Y a t-il du thorium dans l'Aubrac ? C'est je pense à ce stade que commence la fiction, et qu'apparait aussi pour ma part une relative déception. La présence d'un gisement de Thorium entraîne naturellement quelques bagarres entre agents secrets, que l'on ne comprend que difficilement au départ. On se demande assez vite de quel bord les méchants tueurs peuvent bien provenir ?
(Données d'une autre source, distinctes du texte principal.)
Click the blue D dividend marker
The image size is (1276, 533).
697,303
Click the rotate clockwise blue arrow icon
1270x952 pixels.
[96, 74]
Des explications sont bien sûr sonnées à la fin de l'album, mais elles n'ont pas vraiment réussi à me convaincre. Il m'est difficile d'exposer ce scepticisme sans faire de "spoiler", et mon explication sera donc cachée.
- Spoiler:
Les méchants du récit sont en fait des agents du contre-espionnage français. Ils se comportent comme de véritables voyous, alors que l'enjeu de l'affrontement est loin d'être vital et qu'ils sont en principe contrôlés par l'état français. Je n'y crois finalement pas du tout !
Le principe d'Heisenberg est donc un simple récit d'espionnage, dont l'enjeu ...
- Spoiler:
la construction d'une centrale atomique
... me parait plutôt mince par rapport à la violence qui nous est montrée. J'ai d'ailleurs trouvé que cette aventure n'était pas très "prenante". La fin me laisse un peu perplexe, ce qui est bien sûr plutôt fréquent dans les romans d'espionnage, mais je ne suis finalement pas satisfait. Quand retrouvera t-on en effet une belle aventure classique de Lefranc, avec du suspense, des poursuites, et une lutte contre un danger mortel ?
Le dessin de Christophe Alves est sinon très correct, et l'ambiance des années 50 est évoquée avec une certaine nostalgie. Lefranc fait de plus connaissance avec une jeune et belle journaliste qui ne joue pas un grand rôle dans cette histoire, mais qui est peut être destinée à réapparaître.

Tel est ce nouvel album, qui n'est à mon avis pas un "grand Lefranc" mais, qui sait ... il va peut être donner de belles discussions.